Liberalism and the Social Problem eBook

This eBook from the Gutenberg Project consists of approximately 293 pages of information about Liberalism and the Social Problem.

Liberalism and the Social Problem eBook

This eBook from the Gutenberg Project consists of approximately 293 pages of information about Liberalism and the Social Problem.

There is a clear reason for this, which is in itself at once a justification for the special treatment which we propose for these trades, and a means of marking them off more or less definitely from the ordinary trades.  In the case of any great staple trade in this country, if the rate of wages became unnaturally low compared to other industries, and the workers could not raise it by any pressure on their part, the new generation at any rate would exercise a preference for better pay and more attractive forms of industry.  The gradual correction of depressed conditions over large periods of time is thus possible.  But in these sweated industries there is no new generation to come to the rescue.  They are recruited from a class rather than from a section of the community.  The widow, the women folk of the poorest type of labourer, the broken, the weak, the struggling, the diseased—­those are the people who largely depend upon these trades, and they have not the same mobility of choice, exerted, tardily though it be, by a new generation, but which is undoubtedly operative upon the great staple trades of the country.  That is an explanation which accounts for the same evils being reproduced under similar conditions in different countries, separated widely from one another and marked by great differences of general conditions.

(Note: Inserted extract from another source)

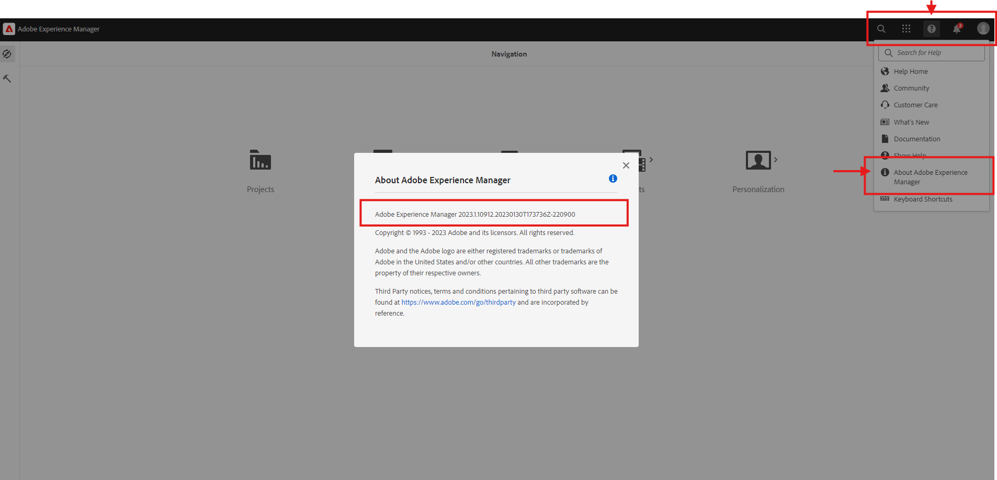
Task: Open the adobe.com/go/thirdparty link
Action: coord(458,303)
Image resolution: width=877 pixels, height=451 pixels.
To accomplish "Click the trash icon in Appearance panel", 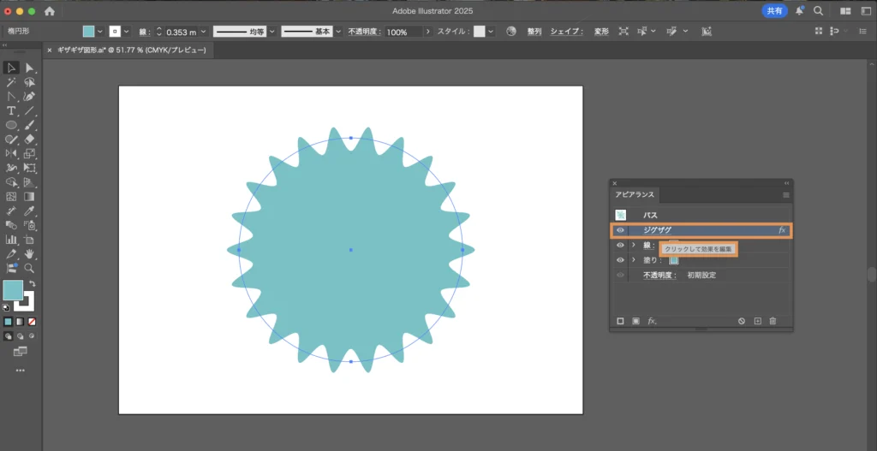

I ask the House to regard these industries as sick and diseased industries.  I ask Parliament to deal with them exactly in the same mood and temper as we should deal with sick people.  It would be cruel to prescribe the same law for the sick as for the sound.  It would be absurd to apply to the healthy the restrictions required for the sick.  Further, these sweated trades are not inanimate abstractions.  They are living, almost sentient, things.  Let the House think of these sweated trades as patients in a hospital ward.  Each case must be studied and treated entirely by itself.  No general rule can be applied.  There is no regulation dose which will cure them all.  You cannot effect quicker cures by giving larger doses.  Different medicines, different diets, different operations are required for each; and consideration, encouragement, nursing, personal effort are necessary for all.  Great flexibility and variety of procedure, and a wide discretionary power, entrusted to earnest and competent people, must characterise any attempt to legislate on this subject.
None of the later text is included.